Accessibility for the Media Elements in HTML5


DW Singer et al., Apple, September 2008

1. Introduction

This document is intended to serve as an introduction to a discussion of the requirements/needs for accessibility support for media elements in HTML5, along with some proposed solutions. It is delberately written not as specification, which would give the illusion that it was final, and also be rather long; but as an introductory document. There are some loose ends ends, and the entire proposal is up for discussion. Also, this is about the framework of how accessibility needs are met; it does not cover technical details at the media level (such as the choice of a caption format, for example).

However, there is some urgency: the HTML5 video and audio elements are being implemented. If there are necessary changes to the specification framework that are not merely additions, we need to find them soon. It is not acceptable to find ourselves having to settle for less-than-best simply because of a failure to think in time.

2. Needs

2.1 Within the media

2.1.1 Selecting

Sometimes one must choose between two different, variant, forms of a media file in order to satisfy a need. Two obvious examples:
  1. if captions are burned in (so-called 'open captions') to one version of a video, and not to another, then the user-agent needs to select the appropriate one for the user's needs.
  2. if audio description of video is provided, often the video is visually frozen at intervals in order to allow time for the audio; the overall presentation is not paused, of course (the audio continues to play); the result is a longer (alternative) presentation.

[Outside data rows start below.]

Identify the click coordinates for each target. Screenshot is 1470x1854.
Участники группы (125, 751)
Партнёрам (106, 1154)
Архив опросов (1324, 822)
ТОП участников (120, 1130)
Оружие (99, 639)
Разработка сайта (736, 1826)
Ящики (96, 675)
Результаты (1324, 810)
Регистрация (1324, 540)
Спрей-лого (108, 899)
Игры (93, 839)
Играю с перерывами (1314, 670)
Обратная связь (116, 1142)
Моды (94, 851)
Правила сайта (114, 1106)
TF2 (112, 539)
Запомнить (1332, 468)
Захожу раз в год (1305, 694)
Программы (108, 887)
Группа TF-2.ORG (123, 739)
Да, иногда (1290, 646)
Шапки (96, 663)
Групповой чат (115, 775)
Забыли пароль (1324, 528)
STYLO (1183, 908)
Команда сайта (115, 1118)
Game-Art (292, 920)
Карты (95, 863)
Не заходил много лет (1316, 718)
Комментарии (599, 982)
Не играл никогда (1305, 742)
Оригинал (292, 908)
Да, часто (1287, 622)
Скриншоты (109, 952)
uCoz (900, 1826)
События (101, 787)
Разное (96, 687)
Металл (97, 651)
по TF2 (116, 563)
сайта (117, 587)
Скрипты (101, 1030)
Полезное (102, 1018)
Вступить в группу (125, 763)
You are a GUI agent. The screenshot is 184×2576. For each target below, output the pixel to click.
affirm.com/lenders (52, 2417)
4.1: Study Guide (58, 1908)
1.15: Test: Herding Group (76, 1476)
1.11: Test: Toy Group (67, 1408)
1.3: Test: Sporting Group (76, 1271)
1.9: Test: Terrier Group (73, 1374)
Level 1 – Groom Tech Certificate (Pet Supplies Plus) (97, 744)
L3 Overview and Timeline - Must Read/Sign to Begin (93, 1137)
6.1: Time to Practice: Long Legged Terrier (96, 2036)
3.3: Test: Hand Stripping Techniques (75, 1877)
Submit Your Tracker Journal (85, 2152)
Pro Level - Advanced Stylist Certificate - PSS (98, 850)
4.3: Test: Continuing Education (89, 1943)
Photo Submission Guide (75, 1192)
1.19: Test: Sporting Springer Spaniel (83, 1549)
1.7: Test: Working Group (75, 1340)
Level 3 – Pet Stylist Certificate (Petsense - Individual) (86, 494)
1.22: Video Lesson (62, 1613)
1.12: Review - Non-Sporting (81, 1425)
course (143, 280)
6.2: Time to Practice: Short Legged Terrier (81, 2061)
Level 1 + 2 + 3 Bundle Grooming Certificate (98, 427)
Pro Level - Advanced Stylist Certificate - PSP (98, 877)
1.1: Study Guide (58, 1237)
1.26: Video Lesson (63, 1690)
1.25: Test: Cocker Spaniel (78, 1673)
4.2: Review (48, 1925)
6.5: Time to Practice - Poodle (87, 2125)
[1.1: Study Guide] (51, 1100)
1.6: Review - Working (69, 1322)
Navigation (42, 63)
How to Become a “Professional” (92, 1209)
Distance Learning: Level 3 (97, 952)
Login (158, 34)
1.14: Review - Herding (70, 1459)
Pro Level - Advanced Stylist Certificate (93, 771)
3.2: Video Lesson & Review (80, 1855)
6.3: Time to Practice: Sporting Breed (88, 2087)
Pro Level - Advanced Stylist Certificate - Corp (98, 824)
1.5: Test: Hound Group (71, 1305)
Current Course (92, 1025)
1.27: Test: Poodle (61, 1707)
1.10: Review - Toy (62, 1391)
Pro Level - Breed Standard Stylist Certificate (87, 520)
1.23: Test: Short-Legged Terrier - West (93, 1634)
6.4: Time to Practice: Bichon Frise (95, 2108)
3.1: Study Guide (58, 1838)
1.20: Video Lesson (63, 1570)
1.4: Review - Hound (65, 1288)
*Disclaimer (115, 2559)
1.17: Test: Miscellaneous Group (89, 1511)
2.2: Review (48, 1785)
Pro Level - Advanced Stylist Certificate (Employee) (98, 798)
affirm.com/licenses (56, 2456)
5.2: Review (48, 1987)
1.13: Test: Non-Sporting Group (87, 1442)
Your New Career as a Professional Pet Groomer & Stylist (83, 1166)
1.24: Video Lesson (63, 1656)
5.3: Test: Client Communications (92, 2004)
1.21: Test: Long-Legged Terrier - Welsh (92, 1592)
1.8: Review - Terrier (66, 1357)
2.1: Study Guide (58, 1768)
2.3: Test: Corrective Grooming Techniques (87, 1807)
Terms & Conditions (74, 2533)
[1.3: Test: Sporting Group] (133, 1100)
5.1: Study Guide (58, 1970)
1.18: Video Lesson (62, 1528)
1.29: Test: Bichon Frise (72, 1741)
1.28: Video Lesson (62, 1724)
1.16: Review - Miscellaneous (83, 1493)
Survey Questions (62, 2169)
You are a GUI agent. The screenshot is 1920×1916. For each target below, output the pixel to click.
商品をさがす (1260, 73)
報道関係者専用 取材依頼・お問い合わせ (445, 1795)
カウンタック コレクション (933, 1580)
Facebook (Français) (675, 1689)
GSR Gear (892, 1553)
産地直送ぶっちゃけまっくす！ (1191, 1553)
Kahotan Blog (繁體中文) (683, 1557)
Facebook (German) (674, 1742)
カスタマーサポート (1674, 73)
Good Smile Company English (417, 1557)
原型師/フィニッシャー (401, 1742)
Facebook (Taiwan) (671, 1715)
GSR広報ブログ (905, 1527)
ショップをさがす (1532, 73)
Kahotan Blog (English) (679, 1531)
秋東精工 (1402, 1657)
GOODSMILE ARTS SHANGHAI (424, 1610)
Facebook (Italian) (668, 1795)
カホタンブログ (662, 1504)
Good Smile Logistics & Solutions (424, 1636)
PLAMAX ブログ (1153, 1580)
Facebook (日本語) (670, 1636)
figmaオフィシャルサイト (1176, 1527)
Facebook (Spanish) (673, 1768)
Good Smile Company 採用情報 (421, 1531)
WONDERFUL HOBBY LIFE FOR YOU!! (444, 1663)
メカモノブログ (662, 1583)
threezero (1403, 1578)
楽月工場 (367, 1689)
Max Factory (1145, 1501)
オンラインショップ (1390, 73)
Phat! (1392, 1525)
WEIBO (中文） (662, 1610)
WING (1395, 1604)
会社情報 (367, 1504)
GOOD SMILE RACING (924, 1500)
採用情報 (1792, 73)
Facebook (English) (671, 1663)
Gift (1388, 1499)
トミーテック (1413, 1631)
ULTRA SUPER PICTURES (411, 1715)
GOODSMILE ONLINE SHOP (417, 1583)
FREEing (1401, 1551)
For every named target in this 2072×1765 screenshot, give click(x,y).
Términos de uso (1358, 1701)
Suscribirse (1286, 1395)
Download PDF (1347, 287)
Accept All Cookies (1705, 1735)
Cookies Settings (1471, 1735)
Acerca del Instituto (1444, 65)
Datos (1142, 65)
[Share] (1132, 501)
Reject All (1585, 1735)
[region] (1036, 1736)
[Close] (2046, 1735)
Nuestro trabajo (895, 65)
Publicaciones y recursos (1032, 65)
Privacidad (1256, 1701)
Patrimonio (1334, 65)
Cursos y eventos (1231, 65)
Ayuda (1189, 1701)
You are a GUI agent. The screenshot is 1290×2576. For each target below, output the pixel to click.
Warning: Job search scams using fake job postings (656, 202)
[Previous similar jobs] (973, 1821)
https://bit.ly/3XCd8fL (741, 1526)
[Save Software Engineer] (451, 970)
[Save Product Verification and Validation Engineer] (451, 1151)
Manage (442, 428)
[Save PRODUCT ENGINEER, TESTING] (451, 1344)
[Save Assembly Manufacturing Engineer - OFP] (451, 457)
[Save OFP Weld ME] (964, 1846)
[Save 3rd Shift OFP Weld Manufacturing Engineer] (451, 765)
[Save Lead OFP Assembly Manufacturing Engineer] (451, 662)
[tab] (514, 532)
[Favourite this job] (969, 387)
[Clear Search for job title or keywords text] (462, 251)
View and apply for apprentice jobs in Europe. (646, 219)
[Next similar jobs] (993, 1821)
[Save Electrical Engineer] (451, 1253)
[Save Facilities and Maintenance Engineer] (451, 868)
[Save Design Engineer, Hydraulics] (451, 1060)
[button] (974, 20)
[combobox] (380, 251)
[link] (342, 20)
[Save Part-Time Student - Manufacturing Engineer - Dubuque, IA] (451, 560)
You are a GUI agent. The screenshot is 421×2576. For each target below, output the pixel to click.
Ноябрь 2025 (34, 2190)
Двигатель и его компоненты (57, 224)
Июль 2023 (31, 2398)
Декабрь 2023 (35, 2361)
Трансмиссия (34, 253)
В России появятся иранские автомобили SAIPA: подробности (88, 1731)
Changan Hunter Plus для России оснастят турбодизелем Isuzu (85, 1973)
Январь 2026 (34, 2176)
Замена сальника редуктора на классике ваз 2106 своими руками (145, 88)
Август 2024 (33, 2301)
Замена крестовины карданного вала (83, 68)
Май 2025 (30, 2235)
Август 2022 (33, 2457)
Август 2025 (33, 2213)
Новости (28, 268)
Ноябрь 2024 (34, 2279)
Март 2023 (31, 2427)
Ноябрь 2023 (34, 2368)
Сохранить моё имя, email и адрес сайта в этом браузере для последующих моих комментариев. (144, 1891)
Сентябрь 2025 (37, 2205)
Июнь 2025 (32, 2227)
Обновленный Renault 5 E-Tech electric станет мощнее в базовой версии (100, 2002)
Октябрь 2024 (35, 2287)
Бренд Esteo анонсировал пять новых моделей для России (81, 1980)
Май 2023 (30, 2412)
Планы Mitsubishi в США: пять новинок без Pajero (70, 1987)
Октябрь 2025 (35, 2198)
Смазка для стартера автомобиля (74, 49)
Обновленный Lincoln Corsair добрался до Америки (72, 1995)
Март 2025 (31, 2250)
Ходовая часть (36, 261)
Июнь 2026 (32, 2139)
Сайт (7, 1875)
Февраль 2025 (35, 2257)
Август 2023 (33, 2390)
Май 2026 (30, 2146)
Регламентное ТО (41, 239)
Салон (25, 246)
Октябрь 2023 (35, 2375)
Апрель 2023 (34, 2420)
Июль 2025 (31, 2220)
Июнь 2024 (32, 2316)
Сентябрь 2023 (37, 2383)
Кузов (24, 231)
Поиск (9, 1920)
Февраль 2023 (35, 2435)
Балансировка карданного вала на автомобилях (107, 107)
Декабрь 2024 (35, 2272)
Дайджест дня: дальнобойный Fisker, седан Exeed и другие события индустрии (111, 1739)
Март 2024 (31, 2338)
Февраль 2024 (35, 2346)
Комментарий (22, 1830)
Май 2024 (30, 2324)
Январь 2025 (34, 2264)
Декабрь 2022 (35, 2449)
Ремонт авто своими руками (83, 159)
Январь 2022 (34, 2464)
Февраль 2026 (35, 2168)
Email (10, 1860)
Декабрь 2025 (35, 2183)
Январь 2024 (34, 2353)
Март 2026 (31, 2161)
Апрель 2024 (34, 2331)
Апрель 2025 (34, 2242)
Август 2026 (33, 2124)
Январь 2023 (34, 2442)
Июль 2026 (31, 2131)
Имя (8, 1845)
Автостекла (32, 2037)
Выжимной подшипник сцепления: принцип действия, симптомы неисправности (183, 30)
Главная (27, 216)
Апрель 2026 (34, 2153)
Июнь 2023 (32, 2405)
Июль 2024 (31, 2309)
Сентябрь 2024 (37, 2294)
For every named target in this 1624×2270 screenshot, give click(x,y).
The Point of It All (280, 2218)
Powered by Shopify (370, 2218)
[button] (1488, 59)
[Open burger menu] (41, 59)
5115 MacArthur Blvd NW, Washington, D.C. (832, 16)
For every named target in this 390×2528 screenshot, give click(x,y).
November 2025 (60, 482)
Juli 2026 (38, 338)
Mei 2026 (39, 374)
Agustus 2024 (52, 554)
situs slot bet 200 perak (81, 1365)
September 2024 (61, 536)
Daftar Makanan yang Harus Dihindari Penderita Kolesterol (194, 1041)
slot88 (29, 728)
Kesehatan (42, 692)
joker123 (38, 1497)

Hence we need the ability to select (automatically) the appropriate media file based on user preferences. But note that we do not want this selection completely to deny the experience of the media either:

  1. to users who express a need that the site they are looking at was unaware of, or did not cater to; or
  2. to users who did not express a need, accessing a site carefully configured to be explicit about the sources that do or do not meet that need.

Note that web page authors are always at liberty to author pages which delineate explicitly the choices available ("click here for the captioned version or here for the non-captioned one").

Note that the HTML5 specification already has the ability to choose the first suitable source from a list of source elements.

2.1.2 Configuring

Sometimes, similarly, the media format itself can carry optional features. An example might be the 3GPP file format (or any file format from that family, such as MP4) with a text track in 3GPP Timed Text format. Enabling this track (and thereby causing it to be presented) may be a way to satisfy a need within a single media file.

(In some cases, the media format may also need to disable a track; for example, a track providing audio description of video may incorporate the standard audio within it, and the normal audio track would be disabled if the audio description were enabled.)

We therefore also need the ability to apply the same preferences used for selection, to configuring the file. Note that not all media sub-systems will offer the user-agent such an API; that is acceptable – for media files associated with those systems, the files are not configurable and selection must be used instead.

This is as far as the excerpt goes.